TO DO —
(1) Rewrite the stretch of the poetry blog roundup from "I gave them" through "experimenting with language.", substituting "handout" for "worksheet".
(2) Extend the poetry blog roundup, picking up after its final sentence.

I gave them a worksheet to fill out as they observed the tree, and some of them used factual language, while others had a more poetic approach.  Maybe they would have had a poetic approach even without the work we did in class.  But it’s been fun to watch them experiment with language, even if they didn’t realize they were experimenting with language.

Kristin Berkey-Abbott, Field Work Report

I’m in the midst of a fall book tour for Feathers: A Bird-Hat Wearer’s Journal, my creative nonfiction (visual, hybrid) book about gender, nature, and feather fashion, and it seems to me that I’m enjoying it more than I have enjoyed events for my previous books. 

Perhaps as I get older, I simply have more appreciation for these opportunities to travel and see new and old friends, engage in conversation about poetry, writing, art, and the world, and share material that is so intimately part of who I am and what I care about. Perhaps it’s because I’m using slides to show images from this highly visual book in my readings, and the novelty of this is fun. Perhaps it’s because since leaving academia four years ago and founding The School for Living Futures, I feel my writer, artist, teacher, activist, and personal selves more fully aligned, leading to more conversations about things that matter–things beyond my own work, with tendrils stretching out from poetry and writing into community, ecology, the wild world of being. 

Sarah Rose Nordgren, Thinking with the Climate Crisis

Between the world we left
when we passed through

the doors, and the world
beginning to unreel before us,

there is a vastness I can’t
fathom or cross. Caps of rust

brown and golden yellow
tether the edges,

darkening with time,
clustered on wood.

Luisa A. Igloria, Velvet Foot

Princeton, N.J., is home to a genuine haiku treasure! Mayumi Ito is a prolific poet/scholar/translator who, among her many haiku-related projects, created an anthology of local haiku poetry that showcases more than a hundred poems in English and Japanese. Thirty-four of mine were included, and I’m posting a few to give a taste of what the book is like.

Thanks to Mayumi’s sensitive and insightful translations, my Japanese-speaking poet-friends can finally see some of my work in their own language!

Bill Waters, Haikus of Four Seasons in Princeton II

For the month of September (2024), five of my video poems (as well as full, wall-sized art piece poems) will be on display at Gagné Contemporary, 401 Richmond in Toronto. Artists in the show include Kunel Gaur (Delhi, Toronto) and Justin Neely (NYC).

AVAILABLE DATA —
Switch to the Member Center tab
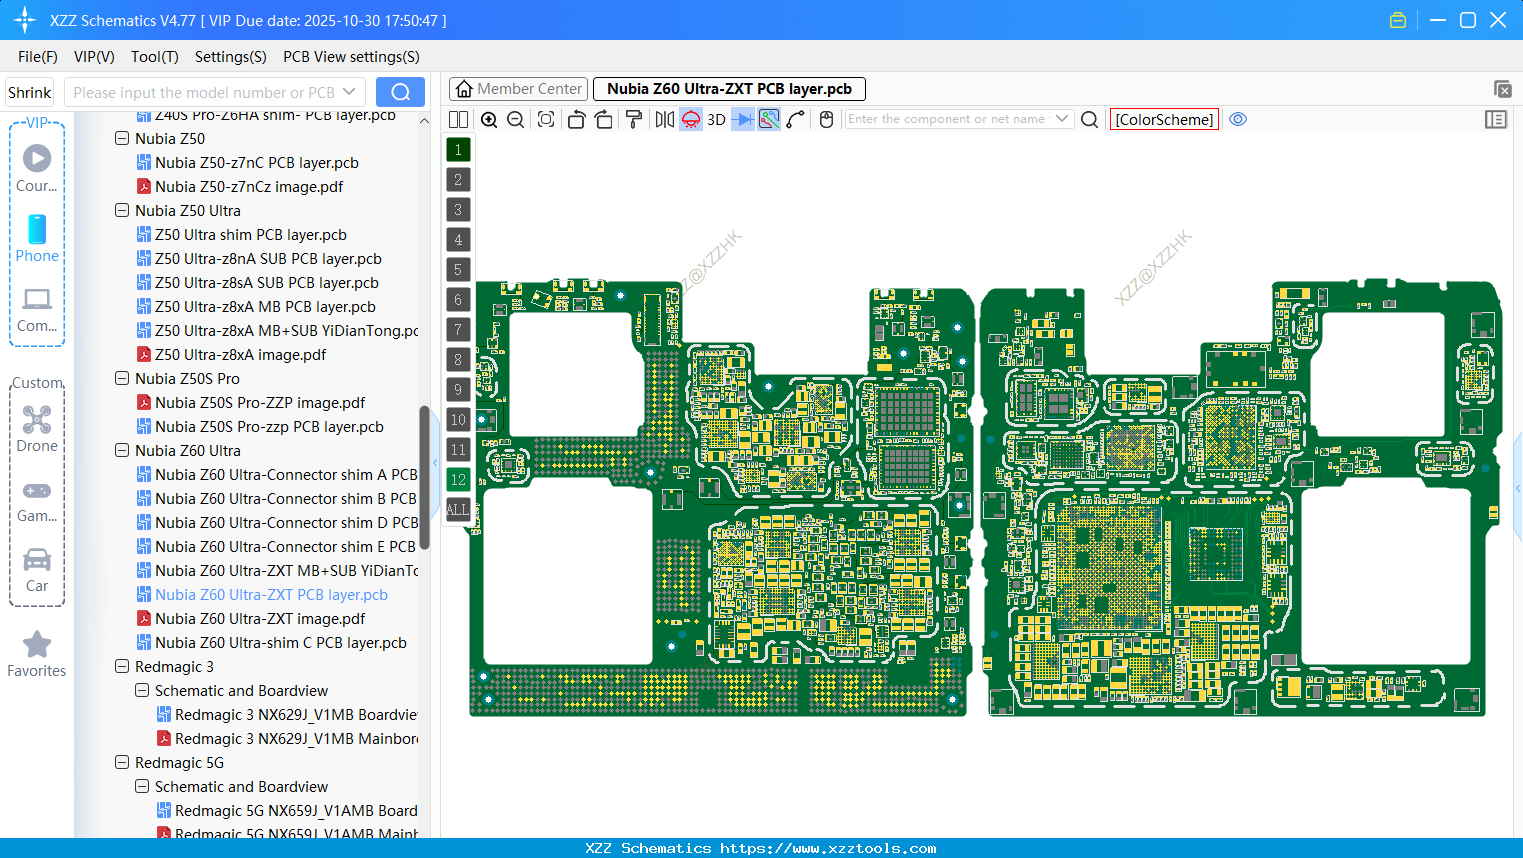 click(x=518, y=88)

TASK-BY-TASK OUTPUTS —
(1)
I gave them a handout to fill out as they observed the tree, and some of them used factual language, while others had a more poetic approach.  Maybe they would have had a poetic approach even without the work we did in class.  But it’s been fun to watch them experiment with language, even if they didn’t realize they were experimenting with language.

(2)
Read about HALLUCINATIONS project: https://www.hallucinations.me

Read about Gagné Contemporary: https://www.instagram.com/gagnecontemporary/?hl=en

Lina Ramona Vitkauskas, HALLUCINATIONS video poems gallery show

I felt like sharing this particular poem with you today. Here’s a photo of my mum before I was born, a little inspiration for this piece. Sharing an audio excerpt of a performance of ‘Umbilical’ as it was read as part of my ‘With Love, Grief and Fury’ set at Out-Spoken on stage at the Southbank and broadcast on BBC’s The Verb and their exciting series of LIVE poetry and spoken word, The Adverb.

I am so delighted to discover ‘Umbilical’ was chosen by Nihal Arthanayake for ‘Pick of the Week’ also on BBC Radio 4, here’s the audio of that poem with an introduction by Nihal. Thank you so much to Ian McMillan and The Verb and to Nihal Arthanayake for getting poetry on the airwaves.

Salena Godden, Umbilical

We had Rob Selby, Ruth Beddow, Lorraine Mariner, John McCullough, Matthew and me as readers. I think everyone read amazingly well with a mix of the new and the old, or is it published an unpublished given it’s all new to someone that hasn’t seen you before? Does that matter? Probably not.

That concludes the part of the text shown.